Association of Brain Metastases With Survival in Patients With Limited or Stable Extracranial Disease: A Systematic Review and Meta-analysis.

Importance: Intracranial metastatic disease (IMD) is a severe complication of cancer with profound prognostic implications. Patients with IMD in the setting of limited or stable extracranial disease (IMD-SE) may represent a unique and understudied subset of patients with IMD with superior prognosis. Objective: To evaluate overall survival (OS), progression-free survival (PFS), and intracranial PFS (iPFS) in patients with IMD-SE secondary to any primary cancer. Data Sources: Records were identified from MEDLINE, EMBASE, CENTRAL, and gray literature sources from inception to June 21, 2021. Study Selection: Studies in English reporting OS, PFS, or iPFS in patients with IMD-SE (defined as IMD and ≤2 extracranial metastatic sites) and no prior second-line chemotherapy or brain-directed therapy were selected. Data Extraction and Synthesis: Author, year of publication, type of study, type of primary cancer, and outcome measures were extracted. Random-effects meta-analyses were performed to estimate effect sizes, and subgroup meta-analysis and metaregression were conducted to measure between-study differences in February 2022. Main Outcomes and Measures: The primary end point was OS described as hazard ratios (HRs) and medians for comparative and single-group studies, respectively. Secondary end points were PFS and iPFS. Results: Overall, 68 studies (5325 patients) were included. IMD-SE was associated with longer OS (HR, 0.52; 95% CI, 0.39-0.70) and iPFS (HR, 0.63; 95% CI, 0.52-0.76) compared with IMD in the setting of progressive extracranial disease. The weighted median OS estimate for patients with IMD-SE was 17.9 months (95% CI, 16.4-22.0 months), and for patients with IMD-PE it was 8.0 months (95% CI, 7.2-12.8 months). Pooled median OS for all patients with IMD-SE was 20.9 months (95% CI, 16.35-25.98 months); for the subgroup with breast cancer it was 20.2 months (95% CI, 10.43-38.20 months), and for non-small cell lung cancer it was 27.5 months (95% CI, 18.27-49.66 months).

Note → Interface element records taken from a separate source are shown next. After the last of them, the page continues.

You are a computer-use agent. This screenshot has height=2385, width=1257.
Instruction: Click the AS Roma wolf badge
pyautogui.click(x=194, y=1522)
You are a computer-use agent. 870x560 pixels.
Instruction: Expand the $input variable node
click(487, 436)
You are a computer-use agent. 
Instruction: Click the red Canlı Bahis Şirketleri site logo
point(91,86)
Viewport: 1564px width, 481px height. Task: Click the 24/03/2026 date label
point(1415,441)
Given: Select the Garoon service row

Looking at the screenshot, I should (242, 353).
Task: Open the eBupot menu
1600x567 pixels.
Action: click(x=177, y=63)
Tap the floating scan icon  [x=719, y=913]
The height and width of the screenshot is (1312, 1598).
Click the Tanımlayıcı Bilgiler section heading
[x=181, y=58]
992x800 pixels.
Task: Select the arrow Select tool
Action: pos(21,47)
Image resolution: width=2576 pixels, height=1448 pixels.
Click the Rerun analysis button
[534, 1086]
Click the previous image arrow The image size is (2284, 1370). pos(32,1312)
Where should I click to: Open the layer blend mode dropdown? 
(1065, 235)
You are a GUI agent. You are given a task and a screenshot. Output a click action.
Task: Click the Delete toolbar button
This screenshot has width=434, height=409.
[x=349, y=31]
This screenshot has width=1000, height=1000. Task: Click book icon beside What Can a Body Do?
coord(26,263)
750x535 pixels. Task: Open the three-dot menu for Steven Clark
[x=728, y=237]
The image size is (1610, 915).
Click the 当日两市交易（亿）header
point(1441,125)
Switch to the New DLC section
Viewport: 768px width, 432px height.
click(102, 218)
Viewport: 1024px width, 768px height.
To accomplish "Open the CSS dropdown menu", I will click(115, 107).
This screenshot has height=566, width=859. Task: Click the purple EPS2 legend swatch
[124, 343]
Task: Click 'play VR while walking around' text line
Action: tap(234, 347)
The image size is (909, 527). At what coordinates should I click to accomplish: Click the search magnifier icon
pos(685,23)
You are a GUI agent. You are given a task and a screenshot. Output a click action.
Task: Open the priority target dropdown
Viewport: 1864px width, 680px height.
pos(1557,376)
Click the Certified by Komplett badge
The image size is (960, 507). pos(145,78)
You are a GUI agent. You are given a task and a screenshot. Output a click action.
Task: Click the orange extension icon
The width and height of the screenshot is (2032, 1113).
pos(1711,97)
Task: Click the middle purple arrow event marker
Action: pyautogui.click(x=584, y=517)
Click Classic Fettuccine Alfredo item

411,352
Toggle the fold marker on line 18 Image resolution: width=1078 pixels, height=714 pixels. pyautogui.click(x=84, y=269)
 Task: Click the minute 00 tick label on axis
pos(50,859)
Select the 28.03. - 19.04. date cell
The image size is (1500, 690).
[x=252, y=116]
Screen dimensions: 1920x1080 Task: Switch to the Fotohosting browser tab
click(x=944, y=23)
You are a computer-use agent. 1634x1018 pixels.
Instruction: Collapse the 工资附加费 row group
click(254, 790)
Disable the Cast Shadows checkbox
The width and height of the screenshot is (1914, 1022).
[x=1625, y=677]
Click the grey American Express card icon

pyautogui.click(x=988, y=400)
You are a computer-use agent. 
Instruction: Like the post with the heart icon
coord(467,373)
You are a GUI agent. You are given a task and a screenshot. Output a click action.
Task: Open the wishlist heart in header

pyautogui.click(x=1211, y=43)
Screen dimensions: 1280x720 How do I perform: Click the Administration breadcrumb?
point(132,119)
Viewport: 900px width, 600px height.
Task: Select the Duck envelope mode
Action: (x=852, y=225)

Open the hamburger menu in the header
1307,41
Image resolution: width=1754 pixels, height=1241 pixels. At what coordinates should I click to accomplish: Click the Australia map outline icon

Between-study heterogeneity for OS and iPFS were moderate (I2 = 56.5%) and low (I2 = 0%), respectively. Conclusions and Relevance: In this systematic review and meta-analysis of patients with IMD-SE, limited systemic disease was associated with improved OS and iPFS. Future prospective trials should aim to collect granular information on the extent of extracranial disease to identify drivers of mortality and optimal treatment strategies in patients with brain metastases.